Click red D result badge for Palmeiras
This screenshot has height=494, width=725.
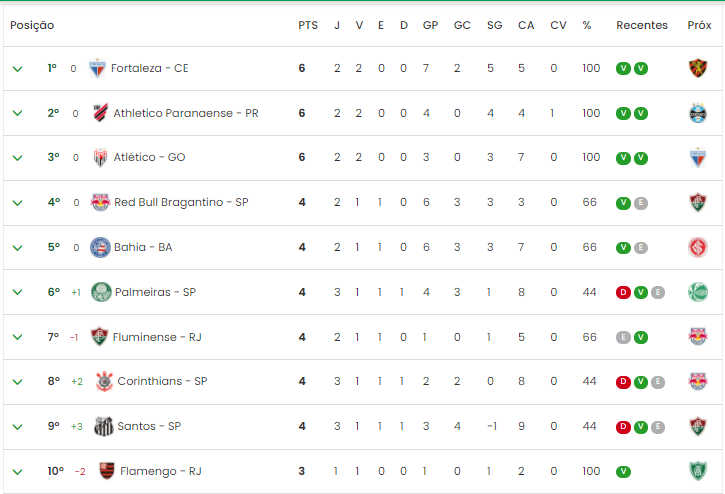click(623, 292)
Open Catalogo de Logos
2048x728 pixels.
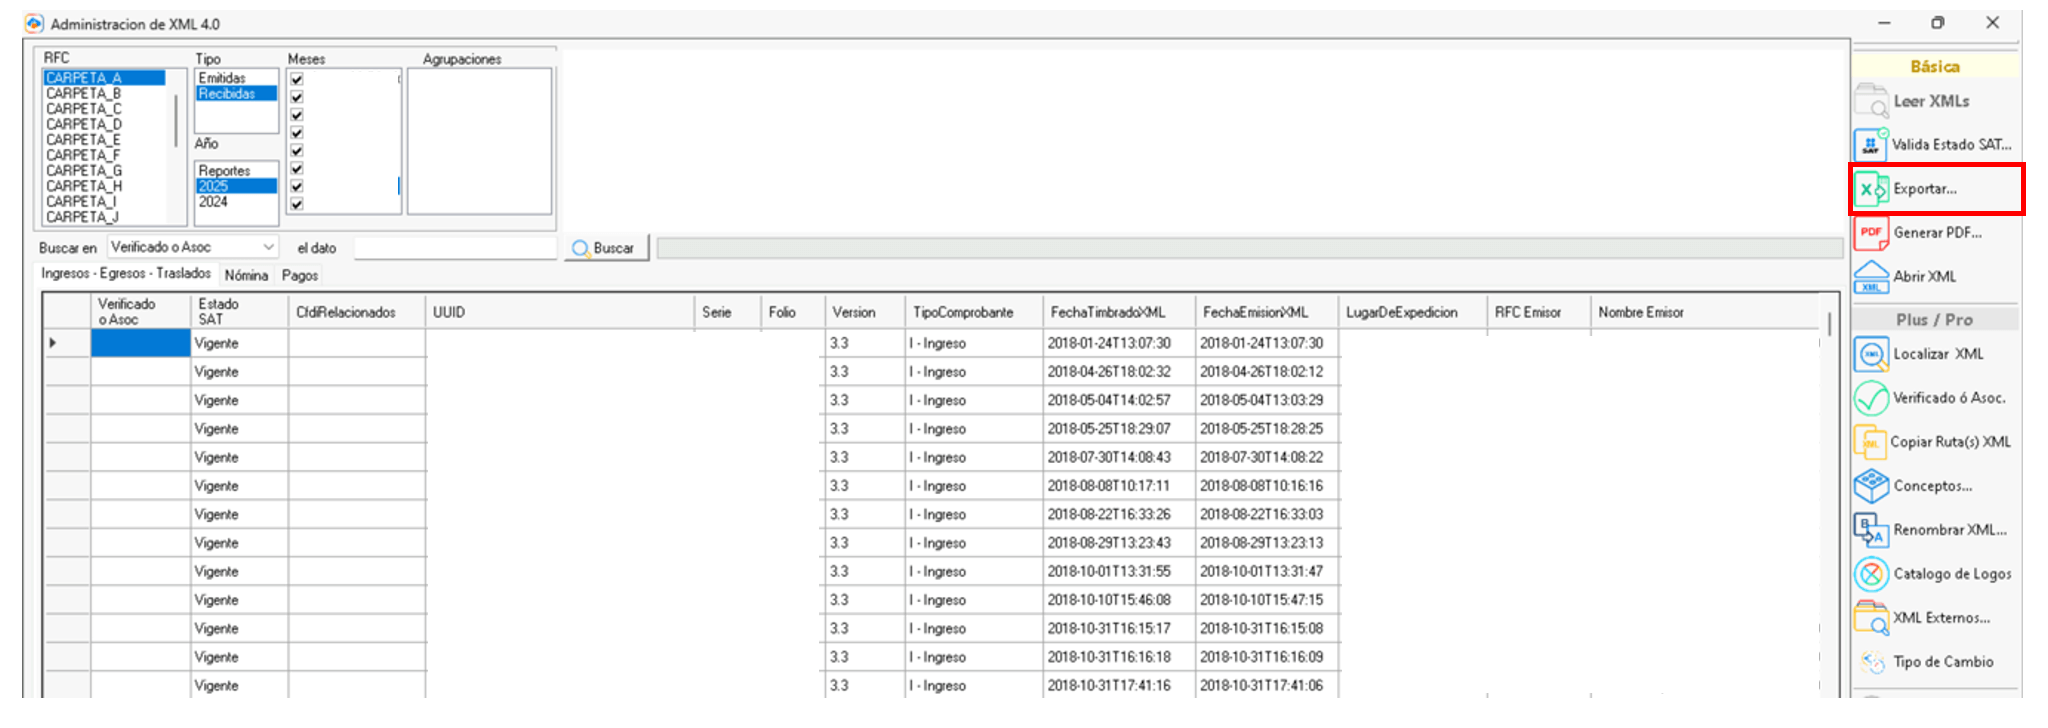(x=1871, y=574)
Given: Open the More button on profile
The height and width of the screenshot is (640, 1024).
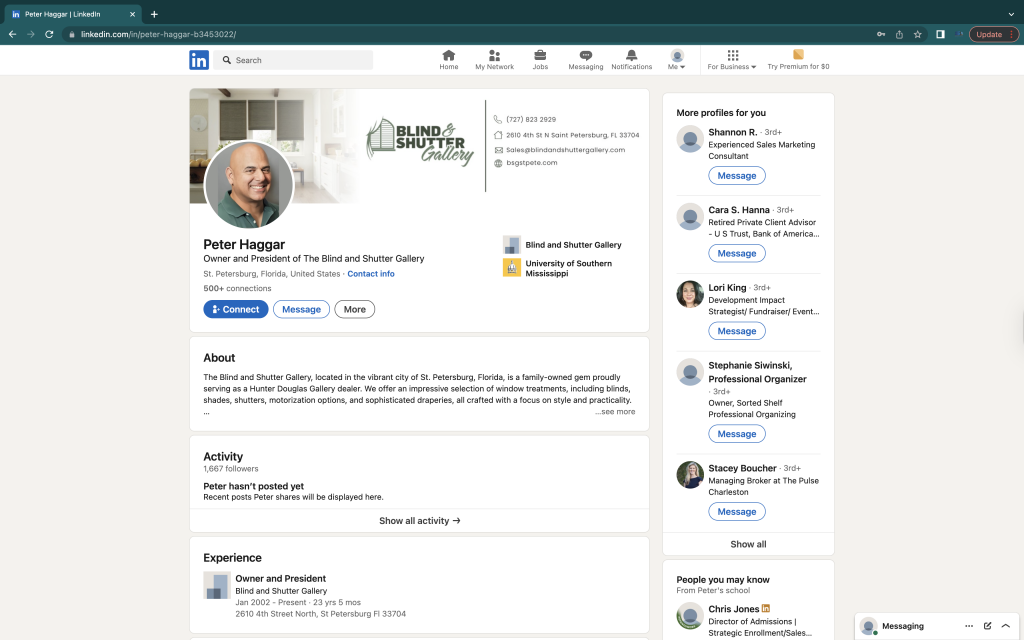Looking at the screenshot, I should (x=354, y=310).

§ Problem to solve: Quote every item above verbatim, omitting the pictures from your reply.

§ Answer to the task:
Click red D result badge for Palmeiras
This screenshot has height=494, width=725.
click(623, 292)
Open Catalogo de Logos
2048x728 pixels.
(x=1871, y=574)
Given: Open the More button on profile
The height and width of the screenshot is (640, 1024).
Looking at the screenshot, I should (x=354, y=310).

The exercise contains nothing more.